Vous m’avez enseigné l’esprit grande prairie. Pour vous, le passionné d’Eddy Mitchell, la politique ne pouvait se réduire à une histoire de bureaux, valse de parapheurs, compilation d’indicateurs et additions de lignes de tableurs.

Il fallait voir grand, quitter le confort ouaté des palais, des hôtels et des mairies. Se frotter au monde. Monde intellectuel : vous étiez l’ami des économistes, sociologues, géographes, urbanistes et patrons de cercles de réflexion qui vous pleurent aujourd’hui. Monde culturel : qui sait par exemple que sans vous, les Nuits sonores, l’un des plus grands festivals de musique électronique de France, n’aurait jamais vu le jour ? Monde des affaires et de la diplomatie : je me souviens avec émotion des missions à l’étranger où chefs d’entreprise, universitaires et artistes se ralliaient autour de vous à Tokyo, Canton, Montréal ou Boston, tant pour attirer des investisseurs que pour trouver quelque inspiration pour la Cité des Gaules.

Ad augusta per angusta

Vous m’avez inculqué l’abnégation tenace du minoritaire. Les hommages qui vous ont été rendus l’ont montré : vous étiez un rassembleur. Franc-maçon et ami des catholiques, socialiste réformateur et inventeur de la gauche plurielle avec les Verts, capable de réunir dans la même majorité un sarkozyste et un communiste, vous respectiez chacun, quels que soient les parcours, les opinions ou les croyances. Mais rassembler ne voulait jamais dire pour vous diluer. Vous étiez de ces hommes sûrs de ses convictions, qui ne lâchent jamais, qui y croient toujours. De ces responsables qui préféraient traverser le désert durant des années plutôt que de sacrifier leurs valeurs sur l’autel des ambitions, des postes et de l’immédiateté.

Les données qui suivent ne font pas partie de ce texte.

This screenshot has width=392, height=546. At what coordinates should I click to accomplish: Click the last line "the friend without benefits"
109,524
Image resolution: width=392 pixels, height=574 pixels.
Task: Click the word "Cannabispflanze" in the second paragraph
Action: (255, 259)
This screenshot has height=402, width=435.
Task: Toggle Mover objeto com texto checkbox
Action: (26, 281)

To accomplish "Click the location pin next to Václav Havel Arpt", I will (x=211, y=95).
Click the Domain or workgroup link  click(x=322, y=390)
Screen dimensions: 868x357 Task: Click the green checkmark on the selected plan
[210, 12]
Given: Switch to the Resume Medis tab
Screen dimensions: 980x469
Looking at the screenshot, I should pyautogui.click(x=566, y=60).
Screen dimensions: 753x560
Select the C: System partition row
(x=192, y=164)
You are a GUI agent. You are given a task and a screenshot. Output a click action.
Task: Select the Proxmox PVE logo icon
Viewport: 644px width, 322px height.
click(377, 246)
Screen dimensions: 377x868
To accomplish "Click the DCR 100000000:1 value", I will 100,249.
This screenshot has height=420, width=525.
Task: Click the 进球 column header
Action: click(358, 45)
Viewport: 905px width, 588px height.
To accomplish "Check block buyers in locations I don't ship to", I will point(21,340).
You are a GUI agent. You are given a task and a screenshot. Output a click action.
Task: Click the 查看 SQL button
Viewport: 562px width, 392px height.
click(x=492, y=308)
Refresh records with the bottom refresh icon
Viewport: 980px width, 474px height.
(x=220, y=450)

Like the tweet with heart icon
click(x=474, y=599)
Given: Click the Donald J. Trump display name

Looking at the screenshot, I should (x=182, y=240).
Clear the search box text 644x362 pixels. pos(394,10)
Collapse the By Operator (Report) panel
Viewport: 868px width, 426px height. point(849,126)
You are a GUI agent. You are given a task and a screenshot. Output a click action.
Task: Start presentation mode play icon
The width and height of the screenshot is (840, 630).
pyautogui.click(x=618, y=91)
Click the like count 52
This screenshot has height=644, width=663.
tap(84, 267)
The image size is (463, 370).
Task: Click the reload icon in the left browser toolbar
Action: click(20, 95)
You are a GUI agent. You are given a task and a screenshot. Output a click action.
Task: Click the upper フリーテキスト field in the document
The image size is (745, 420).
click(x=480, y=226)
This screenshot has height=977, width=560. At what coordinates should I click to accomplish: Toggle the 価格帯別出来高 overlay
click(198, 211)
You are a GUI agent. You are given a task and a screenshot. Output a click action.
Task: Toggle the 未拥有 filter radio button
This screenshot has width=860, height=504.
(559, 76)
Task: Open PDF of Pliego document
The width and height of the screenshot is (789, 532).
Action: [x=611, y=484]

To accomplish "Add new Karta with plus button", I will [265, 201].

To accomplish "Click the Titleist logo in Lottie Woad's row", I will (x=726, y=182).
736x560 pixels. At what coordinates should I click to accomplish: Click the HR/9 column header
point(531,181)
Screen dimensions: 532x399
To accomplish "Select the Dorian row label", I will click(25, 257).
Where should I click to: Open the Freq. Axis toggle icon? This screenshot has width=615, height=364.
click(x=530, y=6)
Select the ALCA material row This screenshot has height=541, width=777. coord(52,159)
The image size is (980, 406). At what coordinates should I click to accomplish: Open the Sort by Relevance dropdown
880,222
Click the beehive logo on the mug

L’Histoire vous en fit crédit. Vous étiez seul, avec quelques-uns, à penser que vous pourriez conquérir Lyon en 2001 après une série d’échecs ? Voilà qu’à l’orée du siècle, non seulement vous étiez devenu Maire, mais également Président d’une agglomération qui ne vous était pas promise. Vous sembliez isolé au Parti socialiste dans votre défense de la liberté économique et de la prise en compte du sujet de l’autorité républicaine ? Le parti de Jaurès et de Blum paya au prix fort le fait de ne pas vous avoir écouté. On vous percevait, y compris à Lyon, comme un doux rêveur lorsque vous avez rejoint Emmanuel Macron en 2015 ? Non seulement il fut élu, mais il devint le premier président de la Ve République réélu hors cohabitation. A chaque fois, le même schéma : une vision forte, souvent minoritaire, une énergie folle déployée envers et contre tout – je me souviens encore avec émotion de vos meetings partout en France en soutien au candidat Macron. Et à la fin, la réussite. Ad augusta per angusta (“les voies célestes par les voies étroites”) disiez-vous jusqu’à la tribune de l’Assemblée nationale. A la condition d’assumer sa part rebelle.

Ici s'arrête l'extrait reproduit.